_WHAT TO PRODUCE:_
Replace "Instruction" with "Directive" in the lines that begin with the one containing "You are a computer-use agent. Image" and end after the one containing "Action: [287, 97]", and reproduce only those lines with everything else unchanged. Omit the pictures.

_TASK DATA:_

^^^^^^^^^^^^^^^^

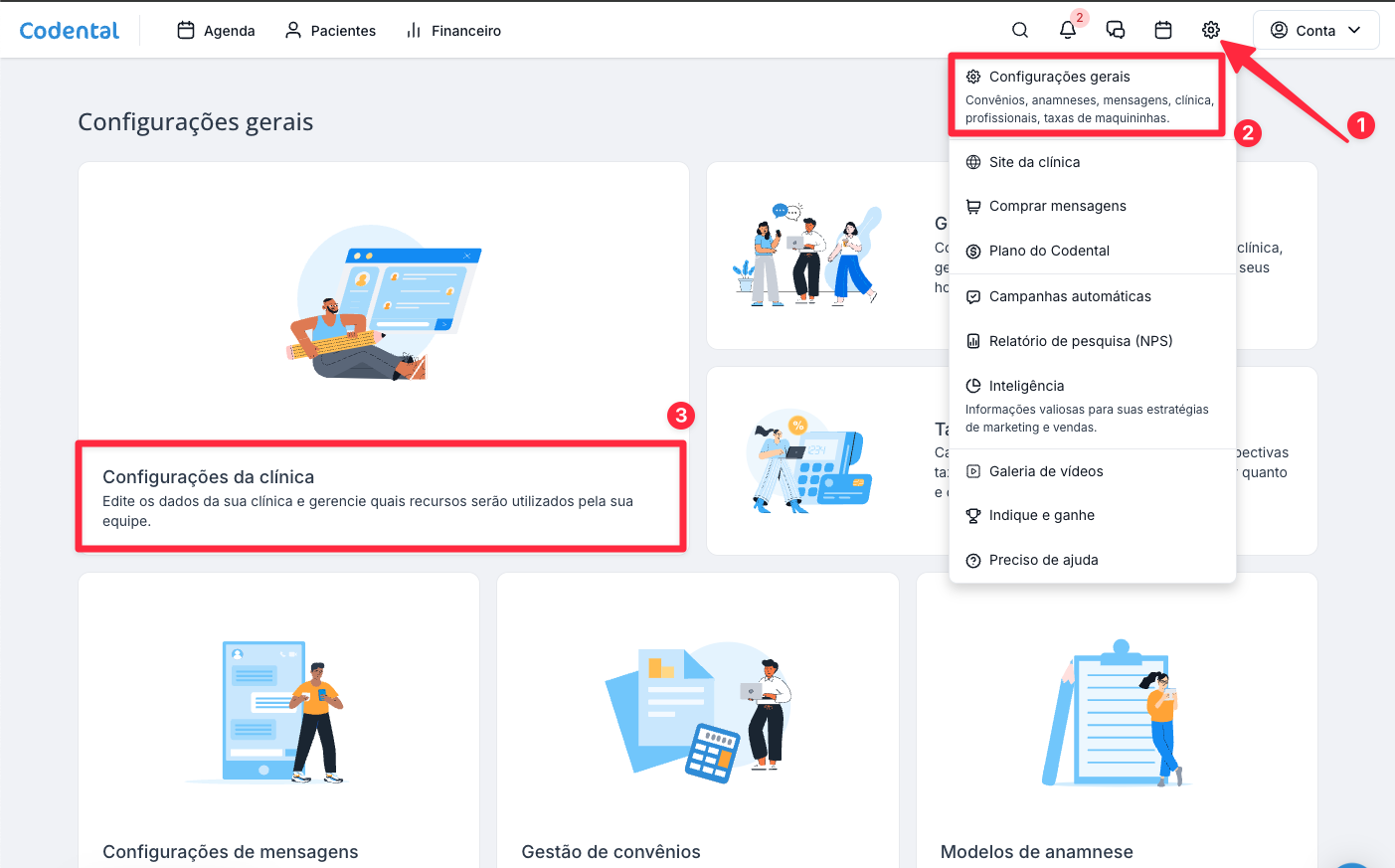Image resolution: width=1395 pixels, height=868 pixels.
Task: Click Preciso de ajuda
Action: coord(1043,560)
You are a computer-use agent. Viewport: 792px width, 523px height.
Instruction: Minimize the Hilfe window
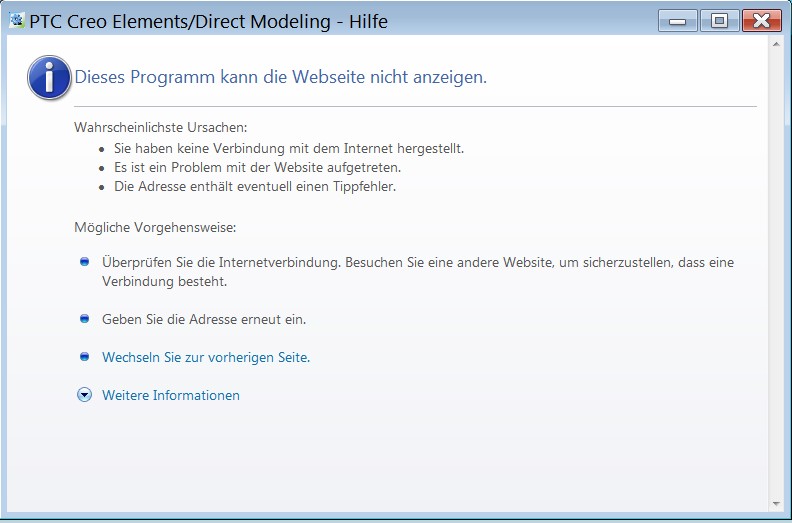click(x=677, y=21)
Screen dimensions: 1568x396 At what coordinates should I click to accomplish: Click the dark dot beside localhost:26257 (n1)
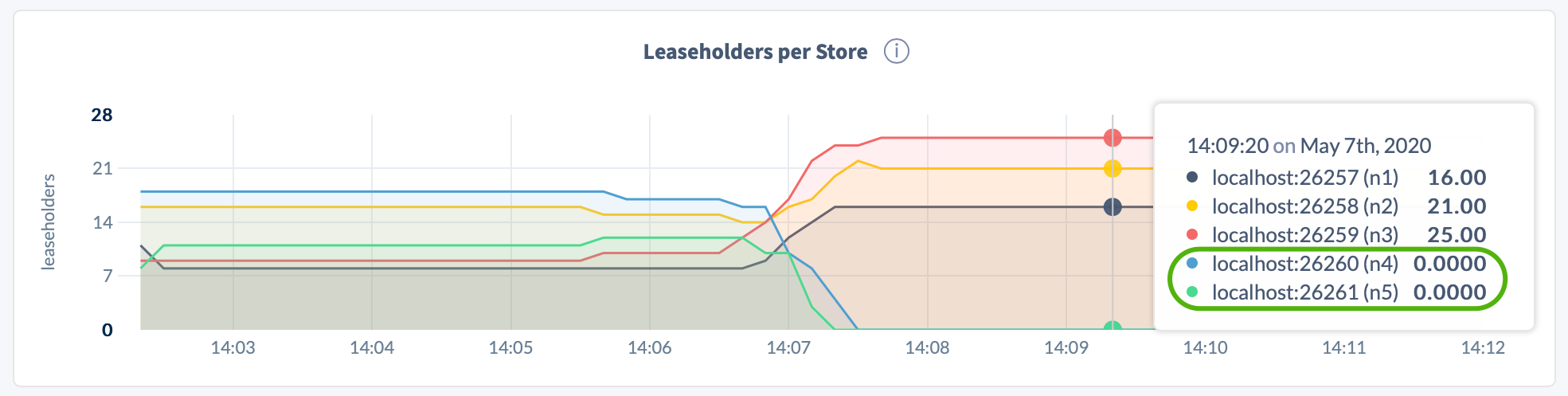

^^^^^^^^^^^^^^^^

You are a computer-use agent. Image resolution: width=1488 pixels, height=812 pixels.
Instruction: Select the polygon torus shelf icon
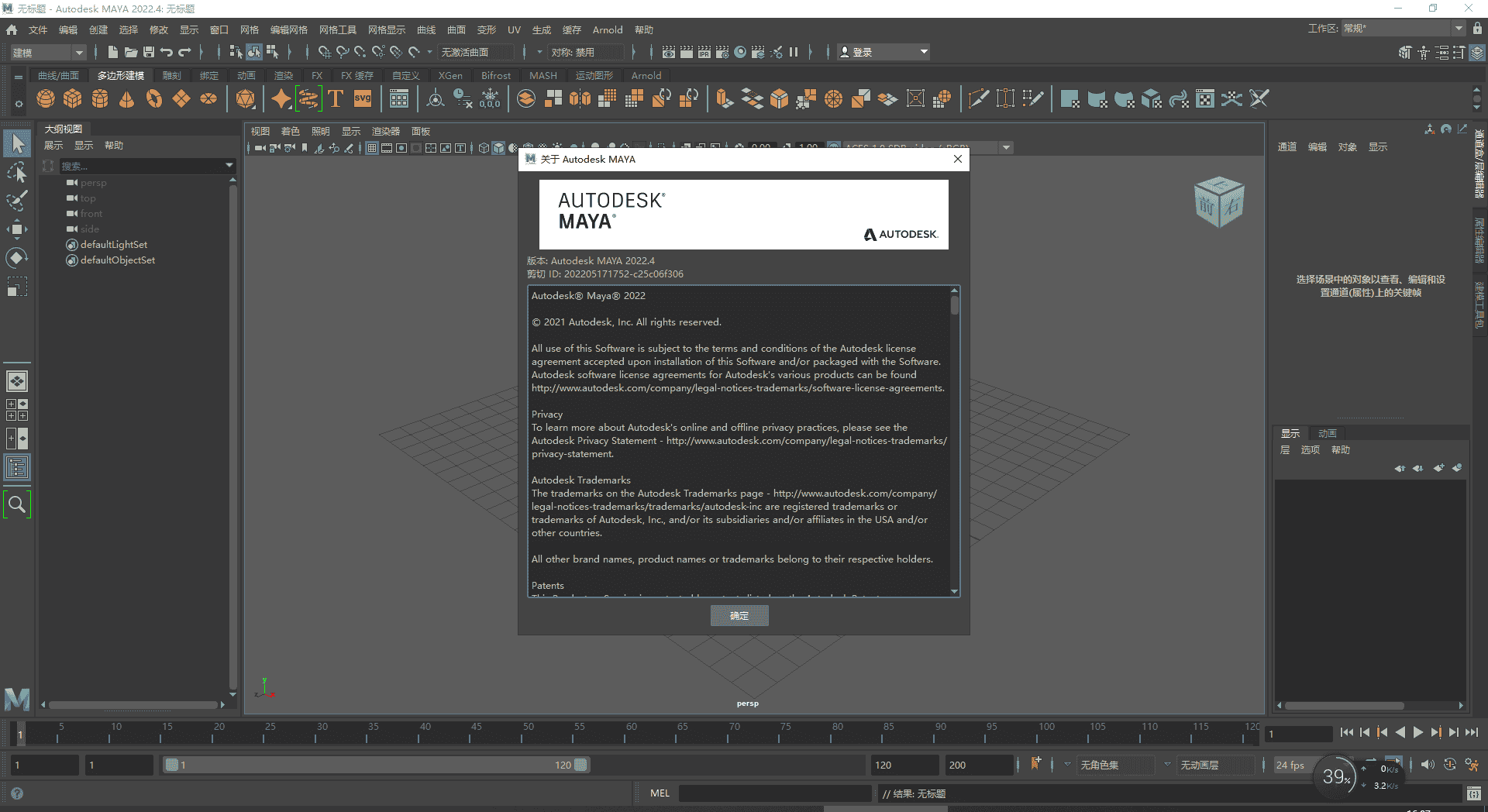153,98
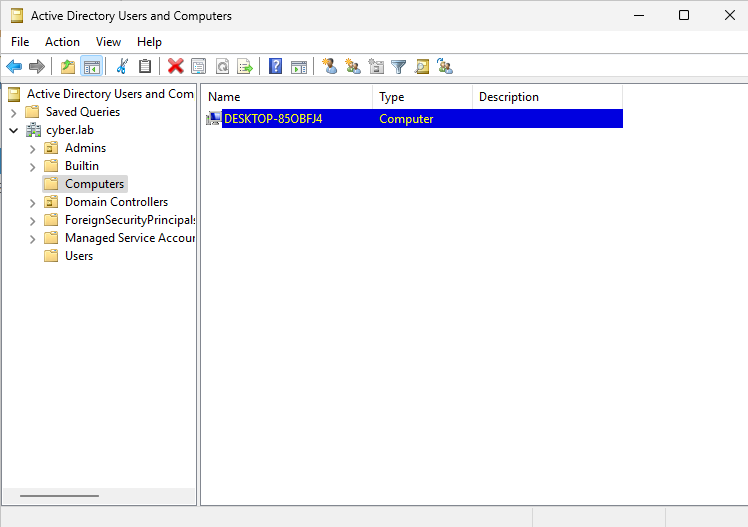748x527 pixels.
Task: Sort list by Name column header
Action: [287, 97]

^^^^^^^^^^^^^^^^

_THE REPLY:_
You are a computer-use agent. Image resolution: width=1488 pixels, height=812 pixels.
Directive: Select the polygon torus shelf icon
153,98
748x527 pixels.
Task: Sort list by Name column header
Action: [287, 97]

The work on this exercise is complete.